When the material ends, stop; until then, set down every line exactly.
-- RECORD EXCERPTS follows --
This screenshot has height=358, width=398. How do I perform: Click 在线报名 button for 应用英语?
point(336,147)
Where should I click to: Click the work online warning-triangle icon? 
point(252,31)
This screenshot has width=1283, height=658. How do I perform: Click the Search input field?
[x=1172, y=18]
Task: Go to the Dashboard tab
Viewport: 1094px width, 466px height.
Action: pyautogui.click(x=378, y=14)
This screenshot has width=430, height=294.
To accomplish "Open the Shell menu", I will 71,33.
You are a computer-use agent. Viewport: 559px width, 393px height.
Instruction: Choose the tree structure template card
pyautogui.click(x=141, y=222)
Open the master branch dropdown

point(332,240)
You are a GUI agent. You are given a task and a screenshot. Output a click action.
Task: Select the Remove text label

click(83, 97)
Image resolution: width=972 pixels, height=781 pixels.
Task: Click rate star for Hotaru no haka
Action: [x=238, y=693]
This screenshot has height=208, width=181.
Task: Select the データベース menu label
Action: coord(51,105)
-- RECORD EXCERPTS concluded --
EXPECTED OUTPUT =>
This screenshot has height=358, width=398. How do I perform: Click 在线报名 button for 应用英语?
point(336,147)
Where should I click to: Click the work online warning-triangle icon? 
point(252,31)
This screenshot has width=1283, height=658. How do I perform: Click the Search input field?
[x=1172, y=18]
Task: Go to the Dashboard tab
Viewport: 1094px width, 466px height.
Action: pyautogui.click(x=378, y=14)
This screenshot has width=430, height=294.
To accomplish "Open the Shell menu", I will 71,33.
You are a computer-use agent. Viewport: 559px width, 393px height.
Instruction: Choose the tree structure template card
pyautogui.click(x=141, y=222)
Open the master branch dropdown

point(332,240)
You are a GUI agent. You are given a task and a screenshot. Output a click action.
Task: Select the Remove text label

click(83, 97)
Image resolution: width=972 pixels, height=781 pixels.
Task: Click rate star for Hotaru no haka
Action: [x=238, y=693]
This screenshot has height=208, width=181.
Task: Select the データベース menu label
Action: coord(51,105)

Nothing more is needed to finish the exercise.